| Do this |
Put the items from the line containing "Open the NAS主机" through the line containing "point(293,11)" into a numbered list, one line per number, with blank lines left out.

| Source material |

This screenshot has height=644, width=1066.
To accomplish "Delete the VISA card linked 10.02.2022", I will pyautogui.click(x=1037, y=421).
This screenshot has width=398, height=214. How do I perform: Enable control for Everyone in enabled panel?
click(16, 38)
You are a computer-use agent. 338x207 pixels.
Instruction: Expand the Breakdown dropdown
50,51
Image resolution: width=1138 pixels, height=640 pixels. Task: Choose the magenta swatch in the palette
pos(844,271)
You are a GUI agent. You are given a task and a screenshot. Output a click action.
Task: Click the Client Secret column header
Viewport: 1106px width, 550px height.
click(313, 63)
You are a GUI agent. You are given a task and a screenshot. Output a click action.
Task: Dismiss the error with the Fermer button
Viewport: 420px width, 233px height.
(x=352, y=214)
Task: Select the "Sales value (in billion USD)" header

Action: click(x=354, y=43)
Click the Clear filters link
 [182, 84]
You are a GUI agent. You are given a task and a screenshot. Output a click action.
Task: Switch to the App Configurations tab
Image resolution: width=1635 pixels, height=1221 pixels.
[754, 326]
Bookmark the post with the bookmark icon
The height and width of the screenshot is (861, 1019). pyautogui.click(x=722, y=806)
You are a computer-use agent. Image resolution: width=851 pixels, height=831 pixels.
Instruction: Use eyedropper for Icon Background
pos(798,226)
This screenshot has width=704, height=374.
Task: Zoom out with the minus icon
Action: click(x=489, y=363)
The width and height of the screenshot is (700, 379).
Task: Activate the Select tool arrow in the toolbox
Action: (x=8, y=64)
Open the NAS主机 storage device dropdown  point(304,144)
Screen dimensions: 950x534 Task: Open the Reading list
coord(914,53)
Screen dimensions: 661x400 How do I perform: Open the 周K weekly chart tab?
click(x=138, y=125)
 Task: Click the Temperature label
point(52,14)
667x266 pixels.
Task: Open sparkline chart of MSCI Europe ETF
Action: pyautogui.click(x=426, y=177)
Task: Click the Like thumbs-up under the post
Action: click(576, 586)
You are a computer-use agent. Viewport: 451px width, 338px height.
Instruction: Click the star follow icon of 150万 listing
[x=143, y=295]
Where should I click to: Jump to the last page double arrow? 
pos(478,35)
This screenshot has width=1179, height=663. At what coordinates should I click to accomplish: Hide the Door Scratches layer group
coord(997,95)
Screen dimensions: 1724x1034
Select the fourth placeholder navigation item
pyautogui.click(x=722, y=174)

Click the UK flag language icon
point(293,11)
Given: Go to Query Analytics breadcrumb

| Solution for this exercise |
1. Open the NAS主机 storage device dropdown  point(304,144)
2. Screen dimensions: 950x534 Task: Open the Reading list
3. coord(914,53)
4. Screen dimensions: 661x400 How do I perform: Open the 周K weekly chart tab?
5. click(x=138, y=125)
6.  Task: Click the Temperature label
7. point(52,14)
8. 667x266 pixels.
9. Task: Open sparkline chart of MSCI Europe ETF
10. Action: pyautogui.click(x=426, y=177)
11. Task: Click the Like thumbs-up under the post
12. Action: click(576, 586)
13. You are a computer-use agent. Viewport: 451px width, 338px height.
14. Instruction: Click the star follow icon of 150万 listing
15. [x=143, y=295]
16. Where should I click to: Jump to the last page double arrow? 
17. pos(478,35)
18. This screenshot has width=1179, height=663. At what coordinates should I click to accomplish: Hide the Door Scratches layer group
19. coord(997,95)
20. Screen dimensions: 1724x1034
21. Select the fourth placeholder navigation item
22. pyautogui.click(x=722, y=174)
23. Click the UK flag language icon
24. point(293,11)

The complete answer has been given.